Exercise —
Reproduce each of the following records word for word, keeping every line as it is.

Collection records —
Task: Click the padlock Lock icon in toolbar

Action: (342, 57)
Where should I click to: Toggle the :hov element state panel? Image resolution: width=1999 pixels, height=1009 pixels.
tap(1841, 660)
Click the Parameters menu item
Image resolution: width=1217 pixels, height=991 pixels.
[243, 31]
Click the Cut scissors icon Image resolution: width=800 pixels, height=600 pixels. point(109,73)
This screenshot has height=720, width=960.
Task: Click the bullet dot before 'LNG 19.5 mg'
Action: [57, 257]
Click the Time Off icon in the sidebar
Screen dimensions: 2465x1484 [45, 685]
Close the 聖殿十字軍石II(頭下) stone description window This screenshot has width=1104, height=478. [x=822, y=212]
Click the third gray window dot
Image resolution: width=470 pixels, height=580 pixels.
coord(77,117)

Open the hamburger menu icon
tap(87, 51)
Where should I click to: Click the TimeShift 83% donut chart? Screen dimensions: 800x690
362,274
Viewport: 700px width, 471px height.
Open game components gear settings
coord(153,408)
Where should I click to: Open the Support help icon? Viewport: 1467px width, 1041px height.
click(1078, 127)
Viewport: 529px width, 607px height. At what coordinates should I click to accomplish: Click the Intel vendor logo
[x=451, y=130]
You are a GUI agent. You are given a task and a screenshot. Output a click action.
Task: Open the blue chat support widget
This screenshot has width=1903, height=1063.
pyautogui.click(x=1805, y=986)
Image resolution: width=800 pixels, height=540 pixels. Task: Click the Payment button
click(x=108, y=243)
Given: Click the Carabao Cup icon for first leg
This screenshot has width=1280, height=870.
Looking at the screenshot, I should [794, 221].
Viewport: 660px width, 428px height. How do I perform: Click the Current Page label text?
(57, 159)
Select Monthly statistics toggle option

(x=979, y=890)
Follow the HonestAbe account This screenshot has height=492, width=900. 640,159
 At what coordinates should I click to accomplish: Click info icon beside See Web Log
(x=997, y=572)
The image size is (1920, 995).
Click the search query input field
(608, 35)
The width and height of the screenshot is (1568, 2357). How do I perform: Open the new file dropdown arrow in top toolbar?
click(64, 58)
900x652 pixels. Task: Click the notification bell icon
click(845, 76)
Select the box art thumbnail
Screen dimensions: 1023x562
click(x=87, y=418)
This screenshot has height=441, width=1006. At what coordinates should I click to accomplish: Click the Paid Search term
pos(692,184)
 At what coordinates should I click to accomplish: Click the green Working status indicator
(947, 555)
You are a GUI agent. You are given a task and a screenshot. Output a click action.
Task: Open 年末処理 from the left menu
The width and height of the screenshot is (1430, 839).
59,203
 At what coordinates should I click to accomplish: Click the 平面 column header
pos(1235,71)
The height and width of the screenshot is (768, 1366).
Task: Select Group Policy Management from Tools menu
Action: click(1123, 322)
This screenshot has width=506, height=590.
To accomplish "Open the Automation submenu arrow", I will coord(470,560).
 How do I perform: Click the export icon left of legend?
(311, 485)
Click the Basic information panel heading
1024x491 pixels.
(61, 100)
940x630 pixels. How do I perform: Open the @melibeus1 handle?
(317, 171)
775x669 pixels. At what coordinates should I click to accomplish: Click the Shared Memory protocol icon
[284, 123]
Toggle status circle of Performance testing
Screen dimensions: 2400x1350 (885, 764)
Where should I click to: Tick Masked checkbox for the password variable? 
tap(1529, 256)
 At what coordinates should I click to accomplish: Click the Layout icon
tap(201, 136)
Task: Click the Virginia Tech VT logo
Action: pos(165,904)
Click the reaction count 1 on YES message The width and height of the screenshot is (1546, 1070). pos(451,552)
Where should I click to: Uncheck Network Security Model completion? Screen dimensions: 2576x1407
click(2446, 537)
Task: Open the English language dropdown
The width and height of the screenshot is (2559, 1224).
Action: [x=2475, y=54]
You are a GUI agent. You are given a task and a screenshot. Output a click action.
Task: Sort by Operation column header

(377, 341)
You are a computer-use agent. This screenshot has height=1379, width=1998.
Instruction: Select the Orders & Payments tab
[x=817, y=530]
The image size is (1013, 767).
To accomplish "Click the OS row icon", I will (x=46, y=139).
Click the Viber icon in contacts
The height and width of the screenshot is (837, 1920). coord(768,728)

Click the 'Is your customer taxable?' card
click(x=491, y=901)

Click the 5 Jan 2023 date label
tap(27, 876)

Response —
Task: Click the padlock Lock icon in toolbar

Action: (342, 57)
Where should I click to: Toggle the :hov element state panel? Image resolution: width=1999 pixels, height=1009 pixels.
tap(1841, 660)
Click the Parameters menu item
Image resolution: width=1217 pixels, height=991 pixels.
[243, 31]
Click the Cut scissors icon Image resolution: width=800 pixels, height=600 pixels. point(109,73)
This screenshot has height=720, width=960.
Task: Click the bullet dot before 'LNG 19.5 mg'
Action: [57, 257]
Click the Time Off icon in the sidebar
Screen dimensions: 2465x1484 [45, 685]
Close the 聖殿十字軍石II(頭下) stone description window This screenshot has width=1104, height=478. [x=822, y=212]
Click the third gray window dot
Image resolution: width=470 pixels, height=580 pixels.
coord(77,117)

Open the hamburger menu icon
tap(87, 51)
Where should I click to: Click the TimeShift 83% donut chart? Screen dimensions: 800x690
362,274
Viewport: 700px width, 471px height.
Open game components gear settings
coord(153,408)
Where should I click to: Open the Support help icon? Viewport: 1467px width, 1041px height.
click(1078, 127)
Viewport: 529px width, 607px height. At what coordinates should I click to accomplish: Click the Intel vendor logo
[x=451, y=130]
You are a GUI agent. You are given a task and a screenshot. Output a click action.
Task: Open the blue chat support widget
This screenshot has width=1903, height=1063.
pyautogui.click(x=1805, y=986)
Image resolution: width=800 pixels, height=540 pixels. Task: Click the Payment button
click(x=108, y=243)
Given: Click the Carabao Cup icon for first leg
This screenshot has width=1280, height=870.
Looking at the screenshot, I should [794, 221].
Viewport: 660px width, 428px height. How do I perform: Click the Current Page label text?
(57, 159)
Select Monthly statistics toggle option

(x=979, y=890)
Follow the HonestAbe account This screenshot has height=492, width=900. 640,159
 At what coordinates should I click to accomplish: Click info icon beside See Web Log
(x=997, y=572)
The image size is (1920, 995).
Click the search query input field
(608, 35)
The width and height of the screenshot is (1568, 2357). How do I perform: Open the new file dropdown arrow in top toolbar?
click(64, 58)
900x652 pixels. Task: Click the notification bell icon
click(845, 76)
Select the box art thumbnail
Screen dimensions: 1023x562
click(x=87, y=418)
This screenshot has height=441, width=1006. At what coordinates should I click to accomplish: Click the Paid Search term
pos(692,184)
 At what coordinates should I click to accomplish: Click the green Working status indicator
(947, 555)
You are a GUI agent. You are given a task and a screenshot. Output a click action.
Task: Open 年末処理 from the left menu
The width and height of the screenshot is (1430, 839).
59,203
 At what coordinates should I click to accomplish: Click the 平面 column header
pos(1235,71)
The height and width of the screenshot is (768, 1366).
Task: Select Group Policy Management from Tools menu
Action: click(1123, 322)
This screenshot has width=506, height=590.
To accomplish "Open the Automation submenu arrow", I will coord(470,560).
 How do I perform: Click the export icon left of legend?
(311, 485)
Click the Basic information panel heading
1024x491 pixels.
(61, 100)
940x630 pixels. How do I perform: Open the @melibeus1 handle?
(317, 171)
775x669 pixels. At what coordinates should I click to accomplish: Click the Shared Memory protocol icon
[284, 123]
Toggle status circle of Performance testing
Screen dimensions: 2400x1350 (885, 764)
Where should I click to: Tick Masked checkbox for the password variable? 
tap(1529, 256)
 At what coordinates should I click to accomplish: Click the Layout icon
tap(201, 136)
Task: Click the Virginia Tech VT logo
Action: pos(165,904)
Click the reaction count 1 on YES message The width and height of the screenshot is (1546, 1070). pos(451,552)
Where should I click to: Uncheck Network Security Model completion? Screen dimensions: 2576x1407
click(2446, 537)
Task: Open the English language dropdown
The width and height of the screenshot is (2559, 1224).
Action: [x=2475, y=54]
You are a GUI agent. You are given a task and a screenshot. Output a click action.
Task: Sort by Operation column header

(377, 341)
You are a computer-use agent. This screenshot has height=1379, width=1998.
Instruction: Select the Orders & Payments tab
[x=817, y=530]
The image size is (1013, 767).
To accomplish "Click the OS row icon", I will (x=46, y=139).
Click the Viber icon in contacts
The height and width of the screenshot is (837, 1920). coord(768,728)

Click the 'Is your customer taxable?' card
click(x=491, y=901)

Click the 5 Jan 2023 date label
tap(27, 876)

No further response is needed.